• What you will do: Begin at the line containing "[Tampon et santé] (493, 829)" in the entries below and end at the line containing "Plan du site | (1090, 2020)"; transcribe that range exactly and nothing outside it.

• Information:
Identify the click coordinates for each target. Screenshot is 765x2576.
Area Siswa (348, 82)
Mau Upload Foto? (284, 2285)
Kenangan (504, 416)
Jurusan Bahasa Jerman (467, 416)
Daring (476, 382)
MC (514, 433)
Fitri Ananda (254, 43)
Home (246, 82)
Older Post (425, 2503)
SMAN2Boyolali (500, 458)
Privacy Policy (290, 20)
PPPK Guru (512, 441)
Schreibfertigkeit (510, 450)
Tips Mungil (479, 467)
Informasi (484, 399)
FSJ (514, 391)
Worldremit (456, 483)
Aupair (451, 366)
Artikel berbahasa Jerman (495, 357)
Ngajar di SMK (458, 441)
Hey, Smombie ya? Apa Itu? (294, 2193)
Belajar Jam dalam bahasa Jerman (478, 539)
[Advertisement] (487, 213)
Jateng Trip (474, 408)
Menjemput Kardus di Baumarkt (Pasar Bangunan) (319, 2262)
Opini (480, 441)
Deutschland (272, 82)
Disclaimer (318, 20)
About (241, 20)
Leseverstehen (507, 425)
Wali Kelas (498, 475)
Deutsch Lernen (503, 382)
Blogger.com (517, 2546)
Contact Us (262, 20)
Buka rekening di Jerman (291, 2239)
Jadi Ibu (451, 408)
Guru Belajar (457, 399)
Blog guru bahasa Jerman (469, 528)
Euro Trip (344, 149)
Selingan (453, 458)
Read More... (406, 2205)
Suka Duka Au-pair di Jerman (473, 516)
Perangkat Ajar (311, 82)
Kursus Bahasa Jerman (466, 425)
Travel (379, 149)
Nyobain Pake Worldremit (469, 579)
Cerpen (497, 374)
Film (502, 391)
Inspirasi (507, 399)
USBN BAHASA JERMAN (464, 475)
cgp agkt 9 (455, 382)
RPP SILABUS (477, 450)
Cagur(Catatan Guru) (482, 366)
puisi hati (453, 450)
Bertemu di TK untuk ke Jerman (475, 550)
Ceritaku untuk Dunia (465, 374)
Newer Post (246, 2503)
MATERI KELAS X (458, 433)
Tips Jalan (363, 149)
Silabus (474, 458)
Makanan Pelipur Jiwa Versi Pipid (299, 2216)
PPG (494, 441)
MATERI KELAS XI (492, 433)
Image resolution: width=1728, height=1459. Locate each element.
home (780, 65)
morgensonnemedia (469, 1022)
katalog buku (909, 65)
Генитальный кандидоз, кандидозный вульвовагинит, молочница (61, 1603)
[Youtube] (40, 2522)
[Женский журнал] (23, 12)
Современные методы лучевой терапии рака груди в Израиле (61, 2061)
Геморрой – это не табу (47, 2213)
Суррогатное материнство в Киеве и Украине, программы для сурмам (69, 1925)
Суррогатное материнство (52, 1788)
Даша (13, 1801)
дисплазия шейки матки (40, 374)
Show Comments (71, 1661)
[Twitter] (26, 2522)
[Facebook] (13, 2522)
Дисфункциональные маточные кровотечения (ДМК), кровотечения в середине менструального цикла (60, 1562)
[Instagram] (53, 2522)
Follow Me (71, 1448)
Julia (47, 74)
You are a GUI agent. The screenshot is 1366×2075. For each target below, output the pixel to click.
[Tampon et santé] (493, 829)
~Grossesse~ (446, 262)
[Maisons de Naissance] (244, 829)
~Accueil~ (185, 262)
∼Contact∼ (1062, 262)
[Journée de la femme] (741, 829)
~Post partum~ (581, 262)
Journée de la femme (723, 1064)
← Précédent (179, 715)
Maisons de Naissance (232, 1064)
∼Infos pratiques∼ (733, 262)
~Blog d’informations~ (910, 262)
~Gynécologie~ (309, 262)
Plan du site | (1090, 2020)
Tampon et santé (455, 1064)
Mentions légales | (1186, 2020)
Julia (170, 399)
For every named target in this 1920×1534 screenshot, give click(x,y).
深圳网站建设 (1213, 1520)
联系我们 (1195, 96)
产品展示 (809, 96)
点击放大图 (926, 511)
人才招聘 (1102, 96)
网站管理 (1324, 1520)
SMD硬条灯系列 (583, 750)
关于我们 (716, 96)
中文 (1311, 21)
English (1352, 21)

• Output for this task:
[Tampon et santé] (493, 829)
~Grossesse~ (446, 262)
[Maisons de Naissance] (244, 829)
~Accueil~ (185, 262)
∼Contact∼ (1062, 262)
[Journée de la femme] (741, 829)
~Post partum~ (581, 262)
Journée de la femme (723, 1064)
← Précédent (179, 715)
Maisons de Naissance (232, 1064)
∼Infos pratiques∼ (733, 262)
~Blog d’informations~ (910, 262)
~Gynécologie~ (309, 262)
Plan du site | (1090, 2020)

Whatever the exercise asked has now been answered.